ЗАДАНИЕ 1 ▸
Почему, согласно тексту о теории перевода, антропоцентрические подходы не полны без понятия «текст»? Ответьте одним-двумя предложениями.
ЗАДАНИЕ 2 ▸
Напишите, что идёт дальше в тексте о теории перевода: продолжите его сразу после последнего предложения.

ИСХОДНЫЙ ТЕКСТ ▸
▬▬▬▬▬▬

ПЕРЕВОДОВЕДЕНИЕ
УДК 81'25
АНТРОПОЦЕНТРИЗМ И ТЕКСТОЦЕНТРИЗМ В СОВРЕМЕННОЙ ТЕОРИИ И ФИЛОСОФИИ ПЕРЕВОДА
И. С. Алексеева
Российский государственный педагогический университет имени А. И. Герцена
(г. Санкт-Петербург)
Поступила в редакцию 30 мая 2013 г.
Аннотация: статья посвящена ретроспективному обзору взглядов на перевод - от первых прескриптив-ных обобщений Цицерона и стройной средневековой иконической теории, базирующейся на взглядах неоплатоников, до функционализма XX века и концепции деконструкции - и тому месту, которое в сменяющихся концепциях занимают текст, с одной стороны, и человек, который этот текст создает, переводит и воспринимает - с другой стороны. Антропоцентризм и текстоцентризм в современной теории перевода взаимно дополняют друг друга: антропоцентрические подходы не полны без понятия «текст», поскольку тексты - продукция переводчика; текстоцентрические подходы не могут не учитывать человеческий фактор, а соединяются они в рамках деятельностной парадигмы. Ключевые слова: теория перевода, тип текста, антропоцентризм, текстоцентризм.

▬▬▬▬▬▬

СТРОКИ ДАННЫХ ▸
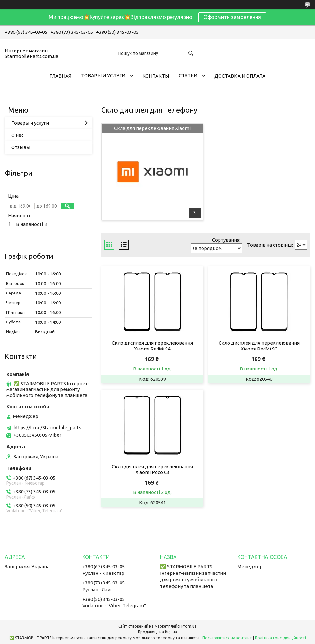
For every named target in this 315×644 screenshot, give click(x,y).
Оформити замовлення (232, 17)
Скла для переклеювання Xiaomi (152, 128)
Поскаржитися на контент (227, 638)
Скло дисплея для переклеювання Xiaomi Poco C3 (152, 469)
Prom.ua (189, 626)
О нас (17, 135)
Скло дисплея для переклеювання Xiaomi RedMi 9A (152, 346)
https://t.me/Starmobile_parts (47, 427)
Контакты (156, 76)
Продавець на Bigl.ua (158, 632)
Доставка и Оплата (240, 76)
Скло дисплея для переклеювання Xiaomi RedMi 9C (259, 346)
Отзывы (21, 147)
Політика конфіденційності (280, 638)
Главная (60, 76)
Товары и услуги (103, 75)
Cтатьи (188, 75)
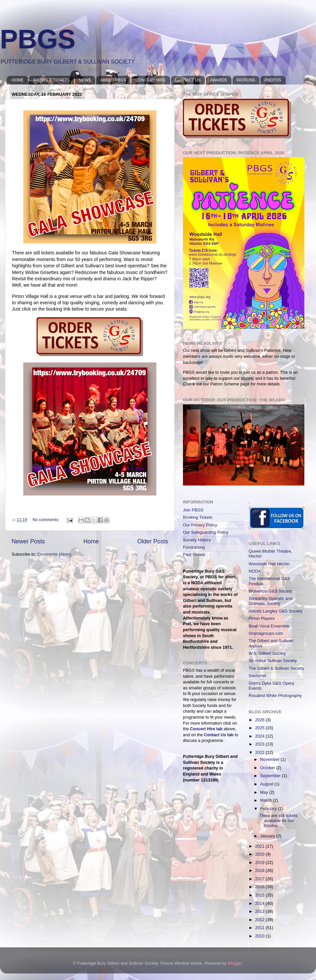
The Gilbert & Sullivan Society (276, 668)
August (267, 784)
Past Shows (194, 555)
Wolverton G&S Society (271, 591)
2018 (260, 870)
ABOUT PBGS (113, 80)
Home (91, 541)
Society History (197, 540)
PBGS (38, 39)
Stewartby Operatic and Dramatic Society (271, 601)
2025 (260, 728)
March (267, 800)
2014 (260, 904)
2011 (260, 928)
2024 (260, 736)
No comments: (47, 520)
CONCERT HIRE (150, 80)
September (271, 776)
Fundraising (194, 547)
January (268, 836)
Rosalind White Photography (275, 696)
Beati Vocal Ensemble (269, 626)
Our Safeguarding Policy (206, 532)
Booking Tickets (198, 517)
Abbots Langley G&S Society (276, 611)
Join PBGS (193, 510)
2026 (260, 720)
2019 (260, 862)
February (269, 809)
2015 (260, 895)
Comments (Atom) (54, 554)
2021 (260, 846)
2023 (260, 744)
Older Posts (153, 541)
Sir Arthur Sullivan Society (273, 661)
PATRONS (246, 80)
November (270, 759)
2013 (260, 912)
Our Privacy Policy (200, 525)
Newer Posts (28, 541)
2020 (260, 854)
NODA (255, 571)
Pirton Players (262, 619)
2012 (260, 920)
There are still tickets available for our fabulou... (278, 821)
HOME (18, 80)
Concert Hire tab (206, 729)
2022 (260, 752)
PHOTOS (273, 80)
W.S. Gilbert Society (267, 654)
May (265, 792)
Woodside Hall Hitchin (269, 564)
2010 (260, 936)
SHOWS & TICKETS (51, 80)
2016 (260, 887)
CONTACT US (188, 80)
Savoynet (258, 676)
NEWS (85, 80)
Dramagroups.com (266, 633)
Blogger (235, 963)
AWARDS (219, 80)
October (268, 768)
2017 (260, 879)
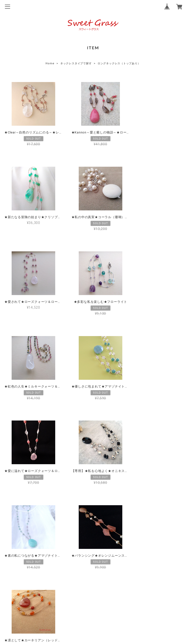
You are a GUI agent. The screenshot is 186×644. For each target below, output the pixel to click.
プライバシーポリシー (93, 600)
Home (50, 64)
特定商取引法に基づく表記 (93, 607)
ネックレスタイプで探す (76, 64)
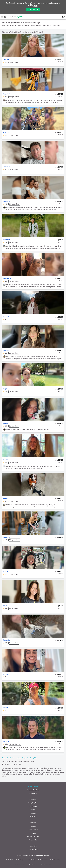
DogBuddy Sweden (20, 864)
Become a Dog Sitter (33, 790)
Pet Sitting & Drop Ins (34, 758)
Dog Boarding (33, 816)
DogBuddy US (6, 758)
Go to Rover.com (33, 9)
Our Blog (33, 833)
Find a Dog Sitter (33, 786)
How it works (33, 793)
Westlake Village (21, 758)
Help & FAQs (33, 846)
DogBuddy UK (9, 860)
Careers (33, 826)
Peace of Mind (33, 849)
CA (13, 758)
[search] (60, 17)
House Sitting (33, 806)
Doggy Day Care (33, 803)
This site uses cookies (42, 855)
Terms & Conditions (33, 836)
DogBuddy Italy (31, 860)
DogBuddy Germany (55, 860)
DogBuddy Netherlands (45, 864)
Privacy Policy (33, 840)
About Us (33, 823)
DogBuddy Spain (20, 860)
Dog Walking (33, 799)
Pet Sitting (33, 813)
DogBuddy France (43, 860)
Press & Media (33, 830)
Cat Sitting (33, 810)
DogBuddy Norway (32, 864)
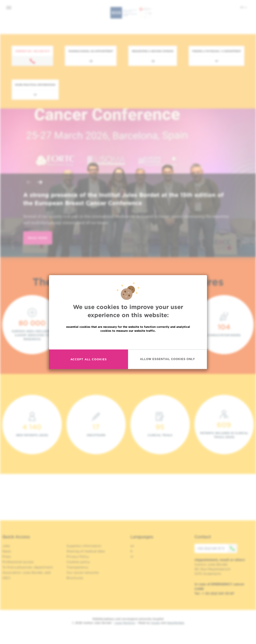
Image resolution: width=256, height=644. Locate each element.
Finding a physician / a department (216, 51)
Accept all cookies (89, 359)
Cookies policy (78, 562)
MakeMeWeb (175, 623)
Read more (128, 340)
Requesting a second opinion (153, 51)
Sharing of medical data (86, 551)
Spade (155, 623)
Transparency (77, 567)
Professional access (18, 562)
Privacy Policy (78, 556)
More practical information (35, 84)
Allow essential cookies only (168, 359)
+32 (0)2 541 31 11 (217, 548)
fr (132, 551)
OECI (6, 578)
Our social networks (83, 572)
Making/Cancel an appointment (91, 51)
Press (7, 556)
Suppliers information (84, 546)
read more (38, 238)
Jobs (6, 546)
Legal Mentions (125, 623)
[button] (29, 183)
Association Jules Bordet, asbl (27, 572)
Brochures (75, 578)
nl (132, 556)
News (7, 551)
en (243, 7)
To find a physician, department (28, 567)
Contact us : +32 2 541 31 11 (32, 51)
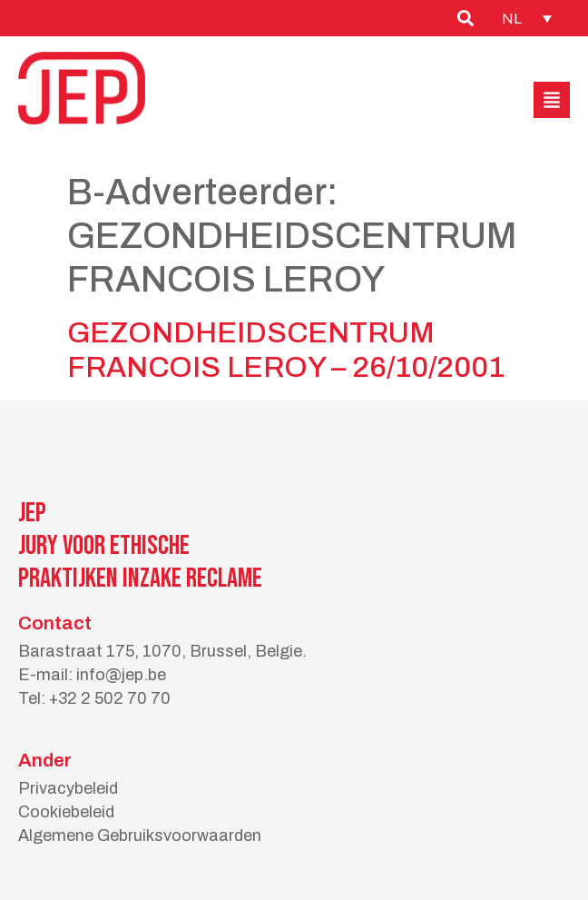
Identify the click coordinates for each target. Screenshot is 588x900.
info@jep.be (121, 675)
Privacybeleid (68, 788)
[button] (552, 100)
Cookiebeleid (66, 812)
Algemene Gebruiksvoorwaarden (140, 836)
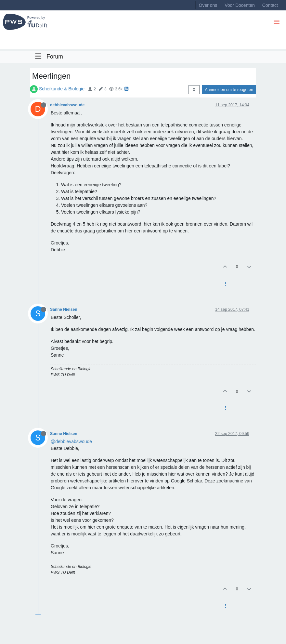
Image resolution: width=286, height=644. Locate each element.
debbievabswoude (67, 105)
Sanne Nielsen (64, 309)
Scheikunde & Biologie (62, 89)
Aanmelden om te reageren (229, 90)
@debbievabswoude (71, 441)
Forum (55, 57)
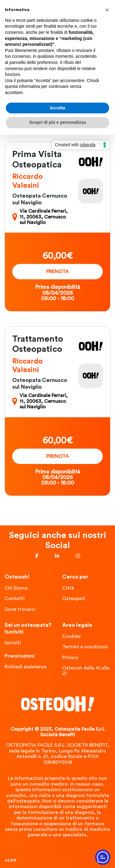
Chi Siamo (16, 588)
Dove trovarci (20, 609)
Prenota (58, 272)
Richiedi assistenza (26, 666)
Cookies (71, 636)
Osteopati (74, 598)
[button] (107, 10)
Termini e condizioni (85, 647)
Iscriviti (13, 643)
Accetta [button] (58, 108)
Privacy (70, 657)
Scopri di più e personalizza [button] (57, 122)
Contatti (14, 598)
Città (68, 588)
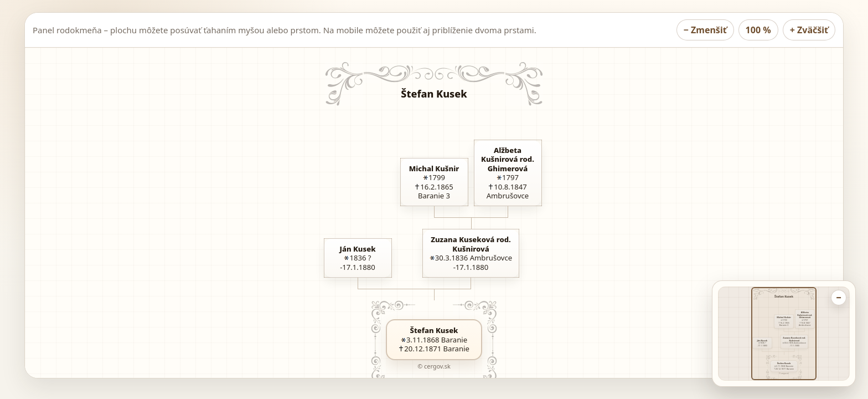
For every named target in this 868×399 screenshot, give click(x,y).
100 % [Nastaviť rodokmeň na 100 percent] (758, 30)
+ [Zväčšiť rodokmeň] (809, 30)
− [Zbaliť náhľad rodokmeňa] (838, 298)
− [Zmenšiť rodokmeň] (705, 30)
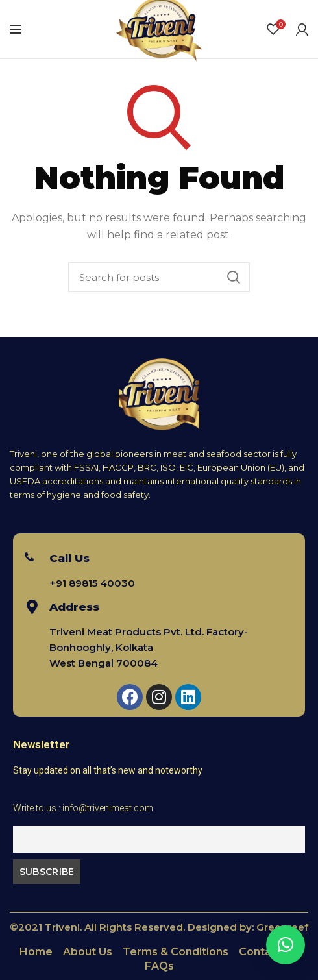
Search (234, 277)
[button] (286, 945)
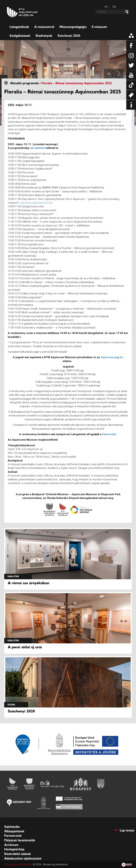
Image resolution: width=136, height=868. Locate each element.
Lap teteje (127, 830)
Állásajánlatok (14, 831)
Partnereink (13, 836)
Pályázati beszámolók (20, 840)
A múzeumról (44, 27)
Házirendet (109, 434)
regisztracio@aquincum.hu (35, 203)
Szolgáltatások (20, 36)
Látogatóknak (19, 27)
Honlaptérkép (14, 849)
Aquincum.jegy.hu (112, 357)
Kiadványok (44, 36)
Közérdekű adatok (18, 854)
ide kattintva (37, 148)
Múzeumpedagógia (73, 27)
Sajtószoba (12, 827)
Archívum (11, 845)
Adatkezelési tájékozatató (23, 858)
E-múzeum (99, 27)
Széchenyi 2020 (69, 36)
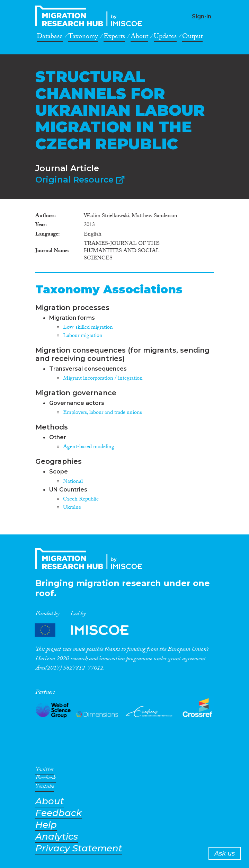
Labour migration (83, 336)
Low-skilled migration (88, 328)
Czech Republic (81, 499)
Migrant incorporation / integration (103, 379)
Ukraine (72, 508)
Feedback (59, 813)
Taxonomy (83, 37)
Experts (114, 37)
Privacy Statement (79, 848)
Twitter (44, 771)
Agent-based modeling (89, 447)
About (139, 37)
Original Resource (80, 179)
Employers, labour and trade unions (103, 413)
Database (50, 37)
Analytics (56, 836)
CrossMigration (91, 16)
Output (192, 37)
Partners (88, 630)
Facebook (45, 779)
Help (46, 825)
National (73, 482)
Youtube (45, 788)
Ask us (224, 853)
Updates (165, 37)
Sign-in (202, 16)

▬▬▬▬▬▬

ОТВЕТ К ЗАДАНИЮ 1 ▸
Потому что тексты — это продукция переводчика. Подход, который ставит в центр человека, не может обойтись без того, что этот человек создаёт.

ОТВЕТ К ЗАДАНИЮ 2 ▸
Abstract: A retrospective description of several views at translation is given in the article: from Cicero's first prescriptive generalizations and the medieval iconic theory based on Neoplatonists' views to the 20th century functionalism and deconstruction. The author analyzes the significance and the place such factors as «text» and «human being» have in the theories of translation. A brief review of the anthropocentric and texto-centric tendencies in modern translation studies proves that both approaches are complementary: anthropocentric approaches are incomplete if we ignore the concept of «text», texts being products of translator's work, while texto-centric approaches can not but take into account the «human factor». These approaches are joined in understanding translation as an activity.
Key words: translation theory, type of text, anthropocentric perspective, text-oriented perspective.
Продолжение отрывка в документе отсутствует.